Nonrecommended and often unnecessary laboratory testing in AGE results in IV procedures that are sometimes repeated because of abnormal values. “Shotgun testing,” or ordering a panel of labs, can result in abnormal laboratory values in healthy patients. Deyo et al.18 cite that for a panel of 12 laboratory values, there is a 46% chance of having at least 1 abnormal lab, even in healthy patients. These false-positive results can then drive further testing. In AGE, an abnormal bicarbonate may drive repeat testing to confirm normalization, but the bicarbonate may actually decrease once IV fluid therapy is initiated due to excessive chloride in isotonic fluids. Coon et al.19 have shown that seemingly innocuous testing or screening can lead to overdiagnosis, which can cause physical and psychological harm to the patient and has financial implications for the family and healthcare system. While this has not been directly investigated in pediatric AGE, it has been studied in common pediatric illnesses, including pneumonia and urinary tract infections.20,21 For children, venipuncture and IV placements are often the most distressful components of a hospital visit and can affect future healthcare encounters, making children anxious and distrustful of the healthcare system.22,23

WHY ELECTROLYTE TESTING MIGHT BE HELPFUL

Electrolyte panels may be useful in assessing children with severe dehydration (scores of 5-8 on the Clinical Dehydration Scale (CDS) or more than 10% weight loss) or in complicated cases of AGE (those that do not meet the criteria of age >6 months, nontoxic appearance, no comorbidities, no hematochezia, and diarrhea <7 days) to guide IV fluid management and correct markedly abnormal electrolytes.14

Electrolyte panels may also rarely uncover disease processes, such as new-onset diabetes, hemolytic uremic syndrome, adrenal insufficiency, or inborn errors of metabolism, allowing for early diagnosis and preventing adverse outcomes.
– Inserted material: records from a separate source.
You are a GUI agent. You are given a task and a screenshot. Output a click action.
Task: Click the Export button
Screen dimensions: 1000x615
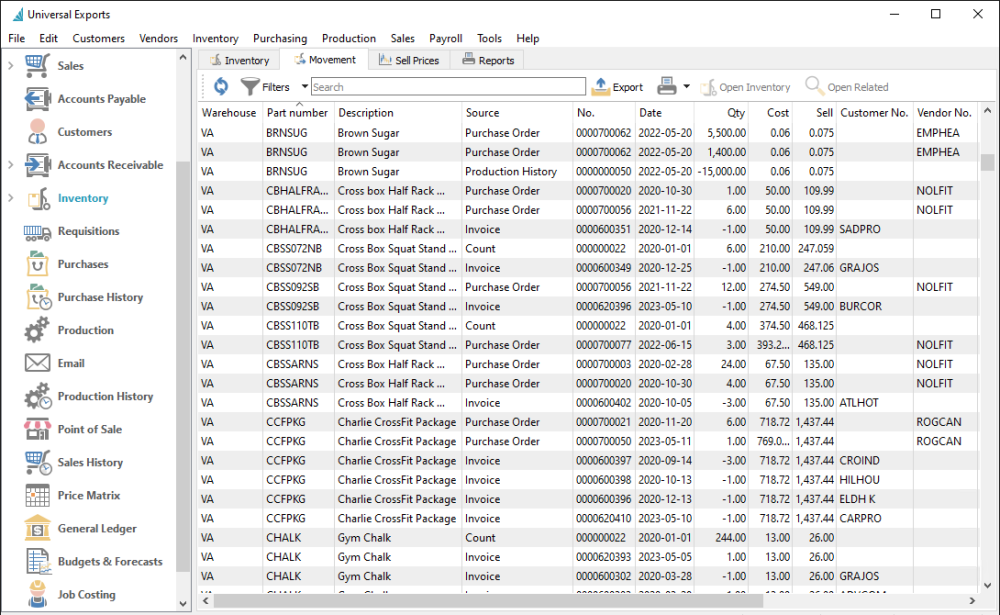click(x=617, y=87)
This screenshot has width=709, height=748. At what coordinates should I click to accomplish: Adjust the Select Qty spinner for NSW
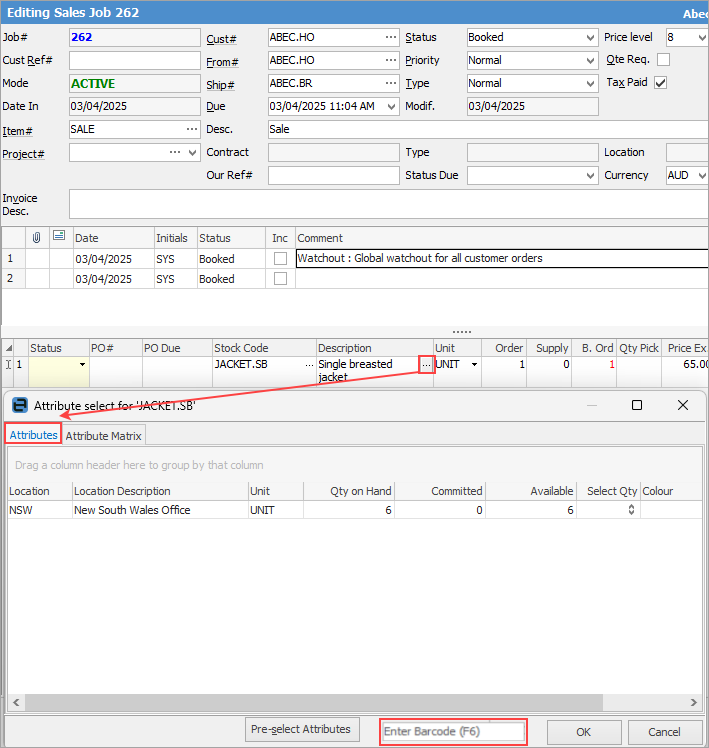[x=630, y=510]
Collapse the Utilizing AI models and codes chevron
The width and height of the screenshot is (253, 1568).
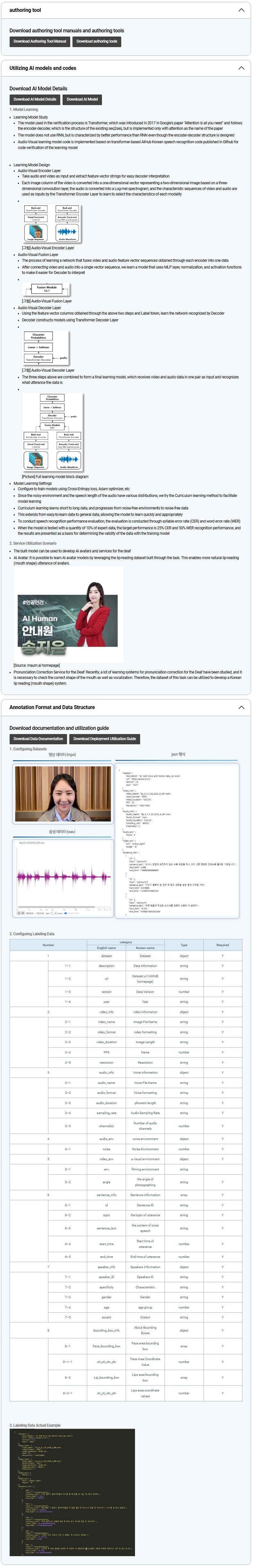(x=241, y=68)
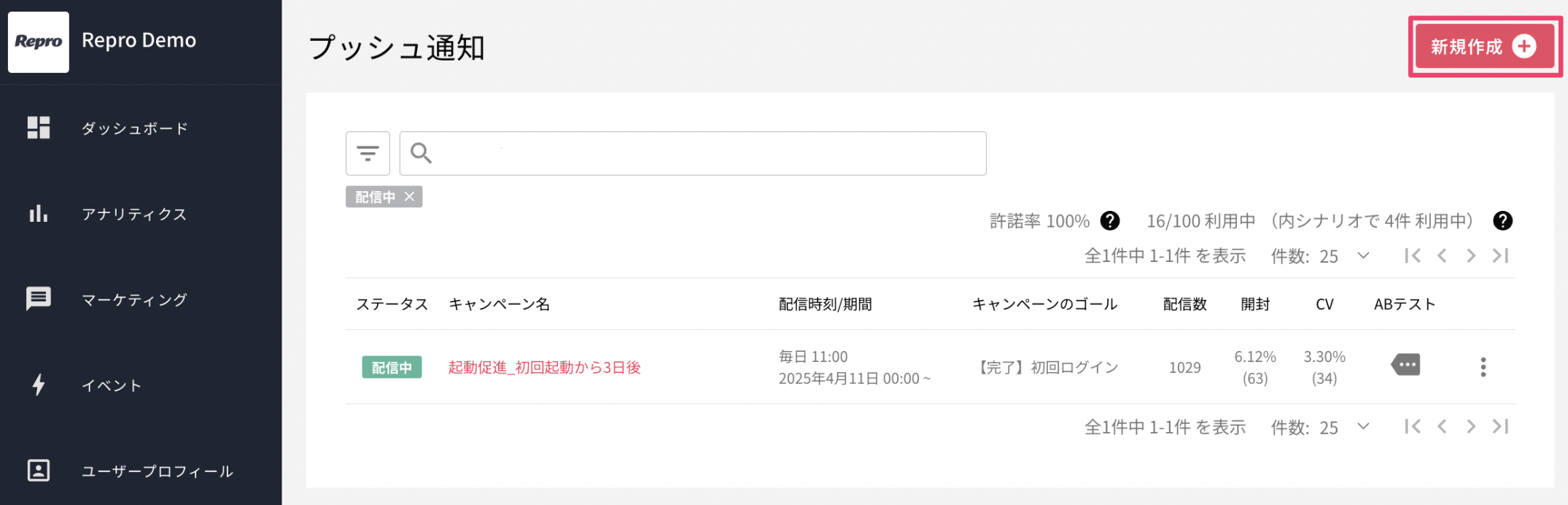Screen dimensions: 1568x505
Task: Open the ダッシュボード dashboard icon
Action: [39, 128]
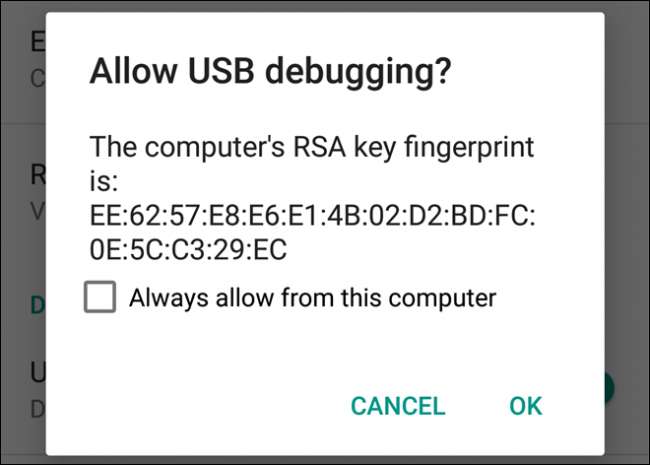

Suspicion to investigate such entities should arise during a thorough history and PE instead of routinely screening all children with symptoms of AGE. One should also have a higher level of concern for other disease processes when clinical recovery does not occur within the expected amount of time; symptoms usually resolve within 2 to 3 days but sometimes will last up to a week.